**WORK INSTRUCTION**: Using the records that appear below, write out exactly the lines from the one with "At what coordinates should I click to accomplish: Tap" through the one with "Given: Switch to details view mode", keeping both end lines.

===== PROVIDED DATA =====

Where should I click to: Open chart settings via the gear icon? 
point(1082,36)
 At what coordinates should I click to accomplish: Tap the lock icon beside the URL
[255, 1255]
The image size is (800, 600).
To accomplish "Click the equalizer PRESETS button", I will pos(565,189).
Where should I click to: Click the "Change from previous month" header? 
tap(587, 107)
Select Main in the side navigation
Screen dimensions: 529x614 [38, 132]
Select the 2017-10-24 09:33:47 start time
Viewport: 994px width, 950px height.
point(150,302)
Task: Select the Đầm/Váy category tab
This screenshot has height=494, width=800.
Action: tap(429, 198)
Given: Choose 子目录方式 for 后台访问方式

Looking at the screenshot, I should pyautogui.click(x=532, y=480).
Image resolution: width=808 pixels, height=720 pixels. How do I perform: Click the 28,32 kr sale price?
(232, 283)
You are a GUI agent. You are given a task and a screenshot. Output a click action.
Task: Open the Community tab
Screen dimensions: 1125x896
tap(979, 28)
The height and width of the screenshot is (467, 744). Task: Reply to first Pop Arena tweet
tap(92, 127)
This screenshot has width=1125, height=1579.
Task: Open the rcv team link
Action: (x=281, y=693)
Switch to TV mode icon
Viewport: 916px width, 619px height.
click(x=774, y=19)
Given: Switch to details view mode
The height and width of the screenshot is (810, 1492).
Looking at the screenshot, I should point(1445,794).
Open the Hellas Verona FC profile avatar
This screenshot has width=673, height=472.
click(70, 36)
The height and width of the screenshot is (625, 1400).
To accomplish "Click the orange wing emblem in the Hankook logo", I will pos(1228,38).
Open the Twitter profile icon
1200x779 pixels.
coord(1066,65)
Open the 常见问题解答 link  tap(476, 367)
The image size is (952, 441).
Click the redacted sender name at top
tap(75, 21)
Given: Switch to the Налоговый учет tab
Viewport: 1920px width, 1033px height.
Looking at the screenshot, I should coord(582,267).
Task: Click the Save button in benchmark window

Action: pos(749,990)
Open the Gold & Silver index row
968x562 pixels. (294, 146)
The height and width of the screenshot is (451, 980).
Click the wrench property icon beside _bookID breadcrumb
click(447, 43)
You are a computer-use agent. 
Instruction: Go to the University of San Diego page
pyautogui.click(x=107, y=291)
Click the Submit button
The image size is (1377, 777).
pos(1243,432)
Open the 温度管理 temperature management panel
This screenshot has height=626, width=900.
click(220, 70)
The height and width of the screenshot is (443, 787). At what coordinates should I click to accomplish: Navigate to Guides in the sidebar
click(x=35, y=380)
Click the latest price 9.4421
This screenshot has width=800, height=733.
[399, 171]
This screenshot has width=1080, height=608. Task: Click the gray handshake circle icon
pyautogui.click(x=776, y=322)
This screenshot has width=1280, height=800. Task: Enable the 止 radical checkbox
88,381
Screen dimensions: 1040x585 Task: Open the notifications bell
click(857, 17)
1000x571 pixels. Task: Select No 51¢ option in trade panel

=====

**OUTPUT**:
 At what coordinates should I click to accomplish: Tap the lock icon beside the URL
[255, 1255]
The image size is (800, 600).
To accomplish "Click the equalizer PRESETS button", I will pos(565,189).
Where should I click to: Click the "Change from previous month" header? 
tap(587, 107)
Select Main in the side navigation
Screen dimensions: 529x614 [38, 132]
Select the 2017-10-24 09:33:47 start time
Viewport: 994px width, 950px height.
point(150,302)
Task: Select the Đầm/Váy category tab
This screenshot has height=494, width=800.
Action: tap(429, 198)
Given: Choose 子目录方式 for 后台访问方式

Looking at the screenshot, I should pyautogui.click(x=532, y=480).
Image resolution: width=808 pixels, height=720 pixels. How do I perform: Click the 28,32 kr sale price?
(232, 283)
You are a GUI agent. You are given a task and a screenshot. Output a click action.
Task: Open the Community tab
Screen dimensions: 1125x896
tap(979, 28)
The height and width of the screenshot is (467, 744). Task: Reply to first Pop Arena tweet
tap(92, 127)
This screenshot has width=1125, height=1579.
Task: Open the rcv team link
Action: (x=281, y=693)
Switch to TV mode icon
Viewport: 916px width, 619px height.
click(x=774, y=19)
Given: Switch to details view mode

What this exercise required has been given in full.